begin Excerpted passage

Apr 22 2019
Fire! at Big Ears Festival 2019: Way down in your bones
I’ve enjoyed some Brötzmann recordings in my time. Hell, the discovery continues into the present day. But I never truly appreciated the man’s artistry or the absolutely power of his sonic delivery until I saw him live. It occurred in a small church in Lexington, KY, out on North Limestone and years before that neighborhood became the darling of the real estate industry. Peter Brötzmann teamed up with vibraphonist Jason Adasiewicz, and the way the icy tones of that percussion clashed and melted into the searing heat of Brötzmann’s saxophone was like nothing I’d experienced before. There was an immediacy to his sound that the recorded medium never could accurately relay in its totality. But it was revelatory of more than just pure power. Hearing this music live also illuminated how nimble Brötzmann could be, even on an instrument like bass clarinet, whose sound typically shines as displays of heavy soul, not delicate turns of phrase. That being said, all of that still came secondary to Brötzmann’s ability to brutalize the laws of physics with his saxophone, like he was ripping apart reality at the seams or threatening to obliterate the walls and bring the whole building crashing down.
These thoughts were bouncing around in my head as I watched Fire! perform at The Standard on Friday night. This was my first opportunity to see them live. The raw strength and driving intensity displayed by the trio didn’t come as a surprise. I have a far greater familiarity with the music of Mats Gustaffson and his various Fire! ensembles than I do Brötzmann. Fire! Orchestra is a fixture of my listening routine. I knew what I was getting into when the trio of saxophonist Mats Gustafsson, bassist Johan Berthling and drummer Andreas Werliin took the stage at midnight. But the live setting meant I would feel the music, that it would pound away at my heart at the same time it was bleeding into my ears. It’s an entirely different experience. And it’s about more than the trio’s devastating power. At times, they enter fugue-like states when the music grows more moody than manic. Their sonic barrage can take on a trance-like quality, a high-intensity hypnosis where volatility becomes the catalyst of expectation and resolution. But, yeah, the best part is feeling when the music shakes the earth beneath the feet. And a packed house at The Standard on Friday night got shook that way, very late into the night.

end Excerpted passage

Take the concert review of Fire! at Big Ears Festival further, starting after its final sentence. The data that comes next plays no part in this.

begin Extracted entries

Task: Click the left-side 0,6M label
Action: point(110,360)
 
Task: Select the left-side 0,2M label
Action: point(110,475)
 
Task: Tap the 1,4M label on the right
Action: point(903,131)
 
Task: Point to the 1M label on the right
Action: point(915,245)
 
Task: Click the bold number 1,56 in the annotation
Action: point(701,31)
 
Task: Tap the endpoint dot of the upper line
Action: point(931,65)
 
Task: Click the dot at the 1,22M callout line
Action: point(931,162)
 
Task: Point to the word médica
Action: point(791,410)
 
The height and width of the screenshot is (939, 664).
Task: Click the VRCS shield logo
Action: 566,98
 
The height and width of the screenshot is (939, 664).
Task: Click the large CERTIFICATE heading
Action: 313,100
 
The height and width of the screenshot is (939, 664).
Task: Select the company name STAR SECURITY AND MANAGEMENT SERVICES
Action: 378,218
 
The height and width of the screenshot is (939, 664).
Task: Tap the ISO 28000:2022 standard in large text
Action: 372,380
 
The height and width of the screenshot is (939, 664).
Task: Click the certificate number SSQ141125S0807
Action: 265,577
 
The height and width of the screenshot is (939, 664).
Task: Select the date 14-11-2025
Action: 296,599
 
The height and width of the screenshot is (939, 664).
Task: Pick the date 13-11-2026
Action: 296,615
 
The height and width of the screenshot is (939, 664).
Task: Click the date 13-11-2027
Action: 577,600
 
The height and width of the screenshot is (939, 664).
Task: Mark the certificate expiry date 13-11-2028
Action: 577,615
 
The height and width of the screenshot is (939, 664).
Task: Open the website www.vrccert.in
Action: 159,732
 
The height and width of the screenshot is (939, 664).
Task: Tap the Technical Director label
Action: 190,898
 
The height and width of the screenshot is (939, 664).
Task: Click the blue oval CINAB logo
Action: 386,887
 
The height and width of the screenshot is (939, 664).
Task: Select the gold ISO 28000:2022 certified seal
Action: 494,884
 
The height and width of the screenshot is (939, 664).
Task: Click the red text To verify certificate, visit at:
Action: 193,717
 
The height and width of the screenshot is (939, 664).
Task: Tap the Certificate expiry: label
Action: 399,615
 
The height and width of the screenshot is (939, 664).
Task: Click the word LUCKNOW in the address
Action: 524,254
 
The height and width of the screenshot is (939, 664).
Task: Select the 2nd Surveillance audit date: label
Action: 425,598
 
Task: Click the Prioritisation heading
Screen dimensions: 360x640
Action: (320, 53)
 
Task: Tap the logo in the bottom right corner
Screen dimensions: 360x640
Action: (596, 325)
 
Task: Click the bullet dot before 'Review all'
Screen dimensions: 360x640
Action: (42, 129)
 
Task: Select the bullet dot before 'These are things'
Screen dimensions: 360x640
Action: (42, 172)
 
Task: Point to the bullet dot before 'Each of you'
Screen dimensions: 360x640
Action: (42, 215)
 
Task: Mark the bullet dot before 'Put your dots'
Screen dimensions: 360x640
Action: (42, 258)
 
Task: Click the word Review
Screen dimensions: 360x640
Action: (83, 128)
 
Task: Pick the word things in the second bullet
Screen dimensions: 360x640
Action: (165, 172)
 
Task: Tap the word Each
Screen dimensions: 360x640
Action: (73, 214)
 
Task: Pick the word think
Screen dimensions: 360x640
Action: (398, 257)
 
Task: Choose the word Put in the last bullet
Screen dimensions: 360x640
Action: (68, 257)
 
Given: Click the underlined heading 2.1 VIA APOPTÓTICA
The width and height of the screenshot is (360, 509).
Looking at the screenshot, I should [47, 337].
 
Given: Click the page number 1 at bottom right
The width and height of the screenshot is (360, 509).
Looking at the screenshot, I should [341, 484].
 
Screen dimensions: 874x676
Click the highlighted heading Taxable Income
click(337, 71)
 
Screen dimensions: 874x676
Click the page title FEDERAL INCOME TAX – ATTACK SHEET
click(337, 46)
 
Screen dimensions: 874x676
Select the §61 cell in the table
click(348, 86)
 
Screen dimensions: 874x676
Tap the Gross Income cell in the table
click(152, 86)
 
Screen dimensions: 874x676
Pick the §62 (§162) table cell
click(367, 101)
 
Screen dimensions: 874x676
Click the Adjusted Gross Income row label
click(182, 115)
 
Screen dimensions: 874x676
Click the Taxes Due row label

end Extracted entries

* **Reply to the task**
Fire! released a new album last year. The Hands was a return to the core sound that eventually expanded into their Fire! Orchestra recordings, and it was what they brought to the stage at the stroke of midnight. The Standard is actually a very bright and airy type of venue, one where the sunlight can lead to some pretty opportune ambiance depending on what kind of event is going on. But the festival had no difficulty retrofitting the sonic intensity of Fire! into the space. They partitioned off one section and gave the stage a deliciously claustrophobic feel, making it so that no matter where you stood, the trio’s sonic blows could reach out and smack you. The lights sliced through the air, leading to some strategizing on the best place to stand so they didn’t fry your pupils. Gustafsson, Berthling and Werliin began with a display of patience, slowly building up to the moment when they’d explode into flight. And, eventually, after some electronic effects from Gustafsson ended and his saxophone began, they unleashed everything they had inside. It was as thrilling as their trio recording promised, but, damn, you could feel it in your bones.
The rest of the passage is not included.